Screening mammography recall rates are often higher in the hospital setting, but this doesn't necessarily mean that hospital radiologists are performing worse than their counterparts in community practice, according to a new study published online in Radiology.
Recall rate is a common measure of performance in screening mammography. If recall rates are too low, it could mean that a site has lower sensitivity and is experiencing false negatives, whereas recall rates that are too high suggest more false positives. But is recall rate a good measure of a site's effectiveness?
Not necessarily, according to researchers from Rhode Island Hospital in Providence, who discussed their efforts to measure recall rates (Radiology, July 24, 2013).
"Our data call into question the utility of a universal recall rate goal and suggest that targets may have to be adjusted on the basis of local patient population factors," wrote lead author Dr. Jason Rothschild and colleagues.
Although recall rate is often used to assess a radiologist's performance, it can be confounded by circumstances beyond the physician's control, such as the following:
- Patient population (age, breast density, use of hormone replacement therapy, family history)
- Radiologist factors (sex, fellowship training in mammography, years of work experience)
- Systemic factors (yearly mammogram reading volume at a given site, batch reading, double versus single reading, computer-aided reading)
Rothschild's team reviewed data between May 2008 and September 2011 for five radiologists with expertise in breast imaging who interpreted mammograms at a community office practice and an academic referral hospital. Both sites used full-field digital mammography and batch screening interpretation.
The group interpreted a total of 74,297 screening mammograms among both sites during the study. The total number of patients recalled was 5,799, for an overall recall rate of 7.8%.

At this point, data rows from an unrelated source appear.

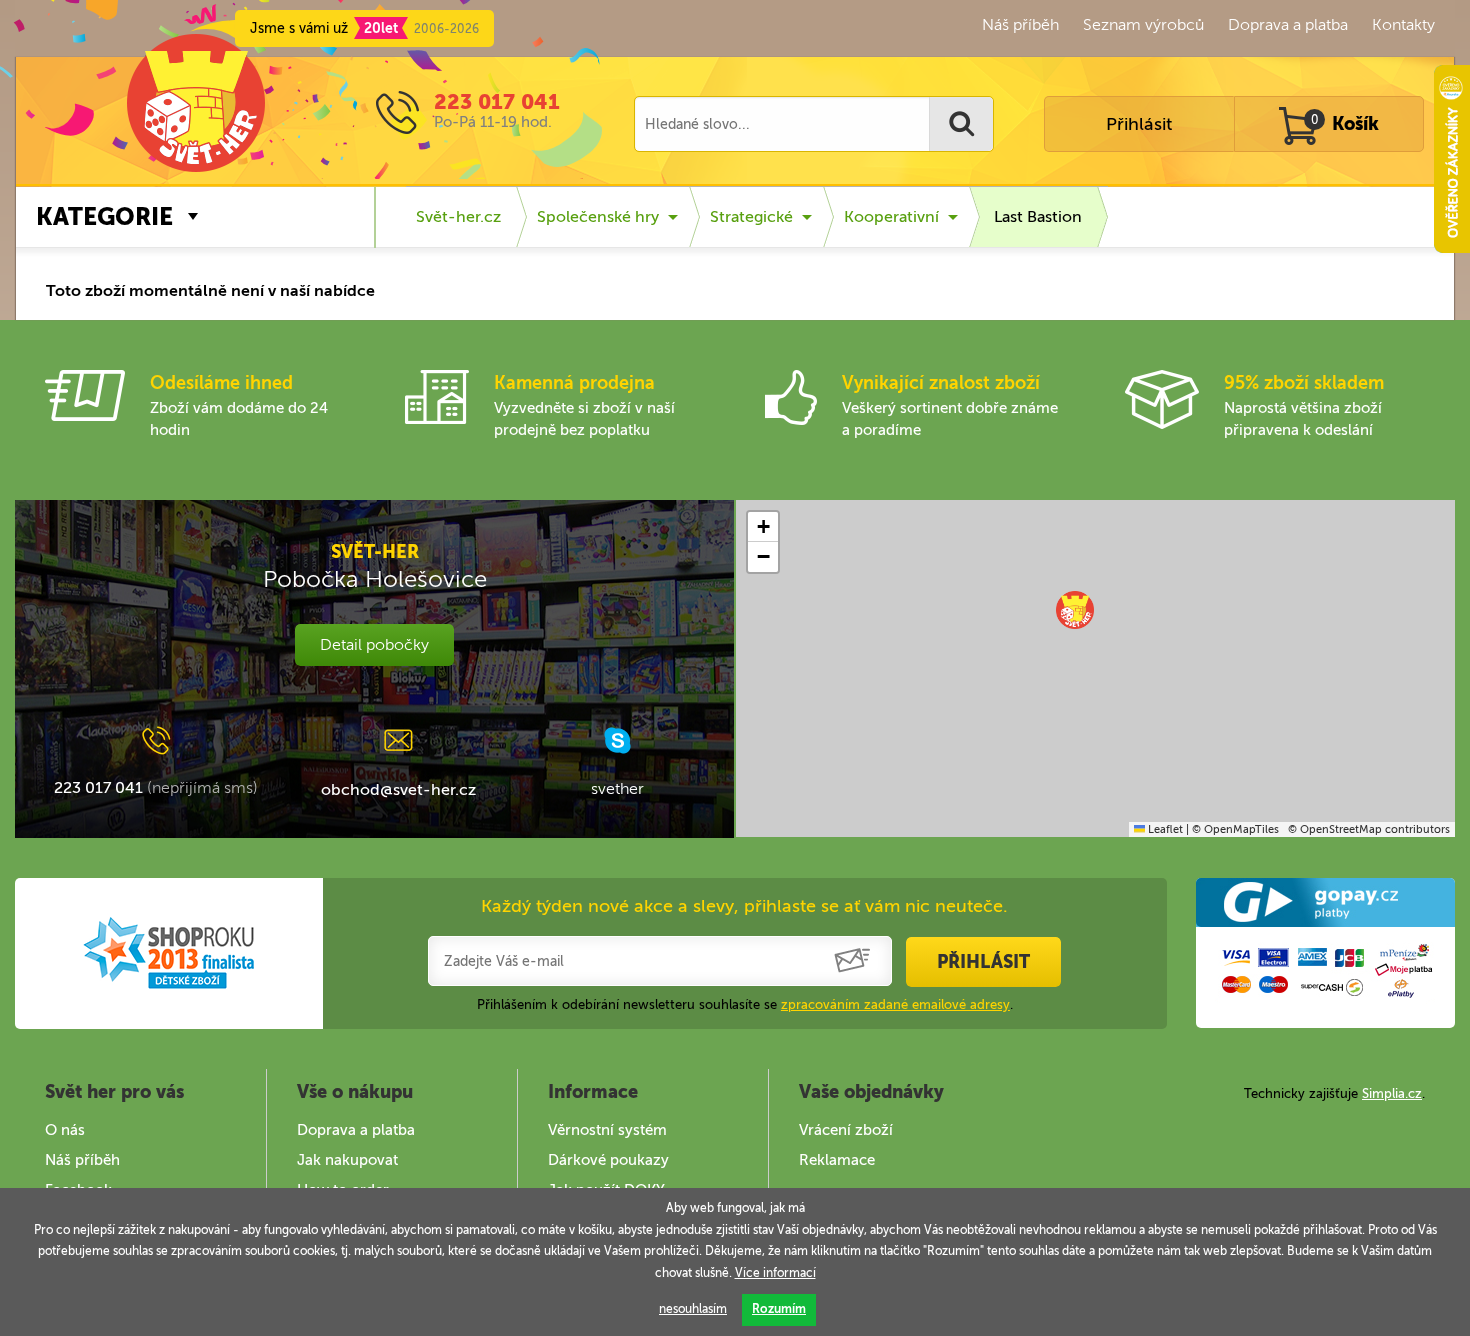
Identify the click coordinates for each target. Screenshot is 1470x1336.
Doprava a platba (1288, 24)
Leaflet (1164, 829)
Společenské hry (598, 216)
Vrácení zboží (846, 1130)
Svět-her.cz (458, 216)
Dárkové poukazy (608, 1160)
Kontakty (1403, 24)
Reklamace (837, 1160)
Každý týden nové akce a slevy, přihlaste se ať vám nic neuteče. (744, 906)
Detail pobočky (374, 644)
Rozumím (779, 1309)
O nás (65, 1130)
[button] (1075, 610)
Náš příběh (1020, 24)
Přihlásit (1139, 124)
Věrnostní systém (607, 1130)
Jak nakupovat (347, 1160)
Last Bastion (1038, 216)
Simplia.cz (1392, 1093)
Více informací (775, 1273)
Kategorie (104, 216)
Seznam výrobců (1143, 24)
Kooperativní (891, 216)
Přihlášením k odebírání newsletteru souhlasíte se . (745, 1004)
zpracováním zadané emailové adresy (895, 1004)
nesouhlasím (693, 1309)
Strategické (751, 216)
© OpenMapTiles (1235, 829)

There was a significant difference between overall recall rates at the community site and the hospital: 6.9% and 8.6%, respectively. The overall recall rate between the two sites fell within the range reported for the U.S. (5% to 20%); the overall rate for each practice site was less than 10%, as recommended; and each individual radiologist's rate met recommended goals at the community site. Some of the five participating radiologists had higher than recommended recall rates at the hospital site, however.
"Our study data showed that the overall recall rate was higher in the hospital setting, and that was true for each of the participating radiologists," co-author Dr. Ana Lourenco told AuntMinnie.com. "We wanted to delve deeper and figure out why that might be."
When Rothschild and colleagues compared the two groups of patients, they found some key differences that could have influenced recall rates. Significantly more of the hospital patients had undergone previous surgeries and biopsies: About 13% of the patients at the hospital site had a history of surgery, compared with 5.6% at the community site, and 7% of patients at the hospital had undergone a biopsy, compared with 1.4% at the community site. In these patients, mammograms may have been more complicated to interpret, or the patients may have been at higher risk than those at the community site, according to the authors.
"Higher-risk patients would be expected to increase the recall rate of the population," they wrote. "In addition, the mean patient age at the hospital site was significantly lower than at the community site. This factor probably contributed to higher recall rates at the hospital site, as younger age has been associated with higher recall rates."
The study had a few limitations, including a lack of data on race and family or personal history of breast cancer. In addition, the five participating radiologists were all fellowship-trained in breast imaging, while the majority of mammograms are interpreted by general radiologists, according to the researchers. Also, Rothschild's team did not have data on the cancer detection rate of both facilities, so it did not evaluate the relationship between detection rate and recall rate.
"It is possible that a higher recall rate is necessary in some populations to maintain an appropriate cancer detection rate," the authors wrote.
But the study findings do suggest factors beyond radiologists' control that affect recall rate data -- and this should be taken into consideration, Lourenco said.
"Higher recall rates in the hospital aren't necessarily an accurate measure of the quality of radiologists' work in the hospital," she said. "Recall rate is an easy thing to measure, but it can be misleading if you think it's the end all, be all."